Between 11 and 16 April 1981, the Waikato experienced flooding due to high levels of rain and wind. It mostly affected the Thames-Coromandel area and Paeroa. Over 2,250 evacuations took place. Insurance payouts cost $7,000,000. Over 200 homes were flooded.

Worst areas affected by the flooding were around Paeroa, Thames, Waikino, Hikutaia, Wharepoa, Puriri and Matatoki. Between 7 and 10 thousand hectares of farmland were flooded between Paeroa and Thames. At the time, it was the worst flooding recorded in the Coromandel.

== History ==
On 5:39pm 12 April a civil emergency was declared in the Paeroa Borough and Ohinemuri County, and ended on 21 April. Another civil emergency was declared between 13 April and 16 April. On the night of 12 April over 15,000 sandbags were piled against a stopbank of the Ohinemuri River. They were also used to make dams around shops.

The Waikato experienced torrential rain on 12 and 13 April, causing flooding throughout the region.
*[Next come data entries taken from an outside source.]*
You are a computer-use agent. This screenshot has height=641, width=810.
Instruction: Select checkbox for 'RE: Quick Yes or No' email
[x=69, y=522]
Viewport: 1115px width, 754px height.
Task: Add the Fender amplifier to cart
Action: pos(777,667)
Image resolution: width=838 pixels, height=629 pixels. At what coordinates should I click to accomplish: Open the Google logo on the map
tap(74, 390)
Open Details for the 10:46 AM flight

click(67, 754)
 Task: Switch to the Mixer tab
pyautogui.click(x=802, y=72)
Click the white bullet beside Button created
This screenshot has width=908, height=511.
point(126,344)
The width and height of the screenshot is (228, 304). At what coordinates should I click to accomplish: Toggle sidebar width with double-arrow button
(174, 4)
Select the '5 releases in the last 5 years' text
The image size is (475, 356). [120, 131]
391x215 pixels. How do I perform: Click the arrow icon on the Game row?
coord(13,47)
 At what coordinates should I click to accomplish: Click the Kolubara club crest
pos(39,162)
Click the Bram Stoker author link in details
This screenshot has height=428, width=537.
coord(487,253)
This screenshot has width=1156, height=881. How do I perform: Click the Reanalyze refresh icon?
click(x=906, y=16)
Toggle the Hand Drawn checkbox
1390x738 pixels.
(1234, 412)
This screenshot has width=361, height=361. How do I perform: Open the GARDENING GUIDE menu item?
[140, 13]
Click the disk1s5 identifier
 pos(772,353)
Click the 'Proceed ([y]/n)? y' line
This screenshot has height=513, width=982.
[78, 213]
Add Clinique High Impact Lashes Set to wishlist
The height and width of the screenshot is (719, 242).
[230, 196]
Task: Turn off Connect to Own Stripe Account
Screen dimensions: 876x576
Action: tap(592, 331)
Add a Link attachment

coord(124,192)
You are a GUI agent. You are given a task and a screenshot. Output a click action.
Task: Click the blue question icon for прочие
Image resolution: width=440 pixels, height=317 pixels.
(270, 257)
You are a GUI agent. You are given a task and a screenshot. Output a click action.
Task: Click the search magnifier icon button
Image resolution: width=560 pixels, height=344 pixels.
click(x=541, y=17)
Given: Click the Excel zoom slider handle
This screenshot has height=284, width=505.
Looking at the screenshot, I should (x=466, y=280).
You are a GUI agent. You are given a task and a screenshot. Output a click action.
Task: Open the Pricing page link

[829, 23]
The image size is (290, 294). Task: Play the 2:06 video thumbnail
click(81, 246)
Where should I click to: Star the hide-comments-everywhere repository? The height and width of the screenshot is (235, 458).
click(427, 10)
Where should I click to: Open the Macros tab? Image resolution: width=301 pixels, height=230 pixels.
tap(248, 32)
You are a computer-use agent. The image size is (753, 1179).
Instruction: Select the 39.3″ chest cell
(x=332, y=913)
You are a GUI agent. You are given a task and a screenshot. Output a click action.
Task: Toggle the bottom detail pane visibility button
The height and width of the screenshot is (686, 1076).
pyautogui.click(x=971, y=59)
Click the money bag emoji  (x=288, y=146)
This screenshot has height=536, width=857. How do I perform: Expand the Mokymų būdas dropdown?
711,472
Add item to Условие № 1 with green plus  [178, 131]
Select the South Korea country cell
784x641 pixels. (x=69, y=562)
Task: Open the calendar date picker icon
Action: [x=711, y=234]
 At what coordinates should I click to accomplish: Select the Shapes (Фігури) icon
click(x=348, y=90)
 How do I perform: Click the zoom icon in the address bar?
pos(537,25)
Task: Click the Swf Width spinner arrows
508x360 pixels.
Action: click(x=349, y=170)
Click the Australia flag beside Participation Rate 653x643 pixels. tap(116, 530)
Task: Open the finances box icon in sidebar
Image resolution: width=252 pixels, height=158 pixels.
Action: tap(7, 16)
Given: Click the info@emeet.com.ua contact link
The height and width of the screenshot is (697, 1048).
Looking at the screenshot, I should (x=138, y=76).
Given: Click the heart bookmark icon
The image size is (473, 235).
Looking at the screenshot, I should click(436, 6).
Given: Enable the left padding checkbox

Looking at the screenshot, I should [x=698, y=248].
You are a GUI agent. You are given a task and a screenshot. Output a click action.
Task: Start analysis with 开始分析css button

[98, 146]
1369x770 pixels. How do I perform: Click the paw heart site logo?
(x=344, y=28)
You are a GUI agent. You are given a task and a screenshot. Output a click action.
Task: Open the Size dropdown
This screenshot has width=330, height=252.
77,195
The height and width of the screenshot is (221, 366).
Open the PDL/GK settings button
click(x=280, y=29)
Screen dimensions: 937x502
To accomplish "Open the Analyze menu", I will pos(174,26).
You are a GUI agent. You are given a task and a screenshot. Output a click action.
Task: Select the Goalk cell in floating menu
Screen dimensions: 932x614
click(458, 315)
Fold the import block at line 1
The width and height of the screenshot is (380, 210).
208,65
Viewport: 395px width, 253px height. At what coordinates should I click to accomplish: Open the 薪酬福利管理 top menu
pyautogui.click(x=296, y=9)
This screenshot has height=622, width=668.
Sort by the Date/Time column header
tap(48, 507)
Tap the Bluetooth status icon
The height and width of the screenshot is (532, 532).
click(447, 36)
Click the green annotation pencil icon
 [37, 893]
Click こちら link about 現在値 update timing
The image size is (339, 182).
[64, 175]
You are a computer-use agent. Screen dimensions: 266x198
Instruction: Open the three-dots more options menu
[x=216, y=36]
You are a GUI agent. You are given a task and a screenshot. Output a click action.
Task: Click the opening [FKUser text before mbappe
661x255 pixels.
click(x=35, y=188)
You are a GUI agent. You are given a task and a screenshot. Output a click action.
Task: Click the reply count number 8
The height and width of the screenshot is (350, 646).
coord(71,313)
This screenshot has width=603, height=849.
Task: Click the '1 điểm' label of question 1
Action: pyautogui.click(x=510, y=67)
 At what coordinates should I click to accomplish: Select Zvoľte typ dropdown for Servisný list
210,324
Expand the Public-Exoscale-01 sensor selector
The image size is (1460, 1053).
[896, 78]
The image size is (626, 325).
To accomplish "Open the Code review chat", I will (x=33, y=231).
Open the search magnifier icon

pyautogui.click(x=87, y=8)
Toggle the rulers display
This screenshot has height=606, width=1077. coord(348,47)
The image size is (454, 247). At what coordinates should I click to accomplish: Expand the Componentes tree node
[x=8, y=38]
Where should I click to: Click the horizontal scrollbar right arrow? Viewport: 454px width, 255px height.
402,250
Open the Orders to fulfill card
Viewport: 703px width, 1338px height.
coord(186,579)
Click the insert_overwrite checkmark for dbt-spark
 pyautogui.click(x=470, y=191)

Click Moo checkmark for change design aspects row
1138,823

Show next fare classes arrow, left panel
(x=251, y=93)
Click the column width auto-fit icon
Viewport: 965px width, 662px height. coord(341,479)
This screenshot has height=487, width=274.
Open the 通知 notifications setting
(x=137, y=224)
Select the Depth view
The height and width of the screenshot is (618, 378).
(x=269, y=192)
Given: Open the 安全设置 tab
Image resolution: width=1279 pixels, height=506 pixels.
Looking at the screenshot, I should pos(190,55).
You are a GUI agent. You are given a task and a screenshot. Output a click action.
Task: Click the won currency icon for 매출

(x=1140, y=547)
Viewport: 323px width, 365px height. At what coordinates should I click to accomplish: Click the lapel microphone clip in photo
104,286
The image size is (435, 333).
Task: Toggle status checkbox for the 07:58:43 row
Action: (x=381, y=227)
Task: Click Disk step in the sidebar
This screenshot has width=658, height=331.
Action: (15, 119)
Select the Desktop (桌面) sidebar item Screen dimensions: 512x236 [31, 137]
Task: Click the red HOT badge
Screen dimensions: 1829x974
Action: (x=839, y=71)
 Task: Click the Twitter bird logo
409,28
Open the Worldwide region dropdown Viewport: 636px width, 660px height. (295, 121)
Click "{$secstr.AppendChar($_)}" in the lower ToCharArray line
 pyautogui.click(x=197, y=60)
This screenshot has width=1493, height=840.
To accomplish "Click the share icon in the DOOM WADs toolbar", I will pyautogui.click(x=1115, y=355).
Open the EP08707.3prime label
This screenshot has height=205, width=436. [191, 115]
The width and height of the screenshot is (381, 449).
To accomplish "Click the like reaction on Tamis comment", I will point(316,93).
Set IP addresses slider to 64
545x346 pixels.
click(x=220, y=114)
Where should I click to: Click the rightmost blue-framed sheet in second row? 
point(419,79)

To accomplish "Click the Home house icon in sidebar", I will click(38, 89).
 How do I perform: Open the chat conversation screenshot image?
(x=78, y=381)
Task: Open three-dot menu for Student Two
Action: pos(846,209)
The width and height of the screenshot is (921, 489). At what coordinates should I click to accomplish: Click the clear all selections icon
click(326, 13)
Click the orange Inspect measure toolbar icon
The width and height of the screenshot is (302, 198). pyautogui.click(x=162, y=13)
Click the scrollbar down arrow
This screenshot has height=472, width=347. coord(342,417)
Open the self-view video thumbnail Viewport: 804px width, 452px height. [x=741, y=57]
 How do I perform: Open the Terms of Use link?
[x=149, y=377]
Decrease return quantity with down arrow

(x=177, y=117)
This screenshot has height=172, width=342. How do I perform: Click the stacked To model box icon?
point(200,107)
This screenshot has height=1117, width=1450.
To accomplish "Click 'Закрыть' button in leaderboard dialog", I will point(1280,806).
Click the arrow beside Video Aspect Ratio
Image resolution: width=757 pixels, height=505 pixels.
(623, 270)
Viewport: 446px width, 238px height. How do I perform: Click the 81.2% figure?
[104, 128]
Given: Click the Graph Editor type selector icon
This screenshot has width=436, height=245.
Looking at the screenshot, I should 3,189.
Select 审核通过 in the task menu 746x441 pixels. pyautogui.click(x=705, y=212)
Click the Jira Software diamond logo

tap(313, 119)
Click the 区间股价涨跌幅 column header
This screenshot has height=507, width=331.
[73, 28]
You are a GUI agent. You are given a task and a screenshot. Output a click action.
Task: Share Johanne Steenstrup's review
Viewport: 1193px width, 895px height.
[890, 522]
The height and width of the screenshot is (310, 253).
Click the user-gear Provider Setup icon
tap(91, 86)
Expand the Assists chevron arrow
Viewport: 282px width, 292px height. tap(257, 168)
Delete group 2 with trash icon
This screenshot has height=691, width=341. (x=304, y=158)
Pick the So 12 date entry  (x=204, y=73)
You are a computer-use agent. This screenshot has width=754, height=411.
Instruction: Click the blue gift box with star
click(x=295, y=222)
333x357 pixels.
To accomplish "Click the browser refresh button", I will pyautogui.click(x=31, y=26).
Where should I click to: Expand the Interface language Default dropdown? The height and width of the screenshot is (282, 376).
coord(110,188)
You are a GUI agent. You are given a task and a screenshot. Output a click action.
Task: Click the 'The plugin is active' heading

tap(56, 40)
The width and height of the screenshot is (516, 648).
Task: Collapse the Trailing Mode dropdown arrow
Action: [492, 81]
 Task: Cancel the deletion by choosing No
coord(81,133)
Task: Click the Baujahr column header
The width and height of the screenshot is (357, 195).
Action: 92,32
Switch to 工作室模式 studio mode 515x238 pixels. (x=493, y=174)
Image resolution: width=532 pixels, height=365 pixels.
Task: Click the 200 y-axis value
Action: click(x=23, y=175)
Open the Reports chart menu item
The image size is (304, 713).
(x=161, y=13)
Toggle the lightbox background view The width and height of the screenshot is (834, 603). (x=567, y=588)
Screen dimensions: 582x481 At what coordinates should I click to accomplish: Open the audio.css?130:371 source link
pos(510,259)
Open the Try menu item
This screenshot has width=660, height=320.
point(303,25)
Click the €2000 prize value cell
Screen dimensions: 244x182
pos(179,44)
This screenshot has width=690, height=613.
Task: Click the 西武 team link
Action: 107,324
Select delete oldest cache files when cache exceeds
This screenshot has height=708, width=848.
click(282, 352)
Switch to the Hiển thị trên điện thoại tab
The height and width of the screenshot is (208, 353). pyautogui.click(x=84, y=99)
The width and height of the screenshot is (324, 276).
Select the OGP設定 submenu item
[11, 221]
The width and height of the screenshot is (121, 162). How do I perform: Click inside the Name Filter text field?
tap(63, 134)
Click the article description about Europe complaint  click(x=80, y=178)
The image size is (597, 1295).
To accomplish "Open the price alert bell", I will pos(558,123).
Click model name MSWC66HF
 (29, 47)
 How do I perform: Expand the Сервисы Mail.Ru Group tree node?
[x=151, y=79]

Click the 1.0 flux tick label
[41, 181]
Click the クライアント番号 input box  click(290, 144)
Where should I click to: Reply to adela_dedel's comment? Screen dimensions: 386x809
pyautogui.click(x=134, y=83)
On the night of 12 April, "Highway 25 south of Coroglen and south of Whangamata was closed on the night of the 12th as was Highway 2 between Paeroa and Waihi at Queen's Head." Between 13 and 14 April, west Auckland had no power. On the 13th, 11 boats, mostly large yachts were found on the rocks of the Auckland waterfront.

"Paeroa recorded 197.9 mm (19.79 cm) of rain in 24 hours from the 12th to the 13th. Paeroa recorded 375.8 mm (37.58 cm) of rain in 72 hours from the 11th to the 14th (which has a return period of over 100 years). Paeroa recorded 346.5 mm (34.65 cm) of rain in 48 hours (which has a return period of 90 years)."

== Impact ==
Auckland recorded wind of 113km/h, and the Waikato experienced wind of 92.6km/h. Effects include power lines and trees being blown down. In Auckland, firemen were called out 120 times after rooves had been blown off. Part of the Mission Bay seawall collapsed. Takapuna had stormwater issues. At least 30 boats went missing from the Waitematā Harbour. Te Puru, Tararu, Kaueranga, Kirikiri, Matatoki, Hikutaia, Komata, Waitoki, Mangaiti, Waiorongomai, Tairua, and Ohinemuri rivers went into high flood. Main road between Auckland and the Bay of Plenty flooded.

In the Waikato, a recreational boat sunk. There was a landslide which closed Kopu-Hikuai Road. Slips and washouts also caused the closure of the highway between Paeroa and Waihi. Road sealing was ripped up in many parts of the Karangahake Gorge highway, and had debris scattered over it.

In 24 hours the Coromandel Ranges received at least 500mm of rain. The Ohinemuri River went 10 metres or more above normal level. The Kauaeranga River catchment measured 870mm of rain in 72 hours which has a return period of over 150 years. Extensive flooding of Opoutere farmland.

Roofs were blown off on 6 houses in Hahei, and another house was partially destroyed. A house was completely destroyed in Otama due to high winds. There was also flooding in Hikutaia which caused people to evacuate from their homes. In Paeroa all businesses and schools were closed, and the main street alongside a few side streets were covered by a few centimetres of water. A lot of silt was left on pastures.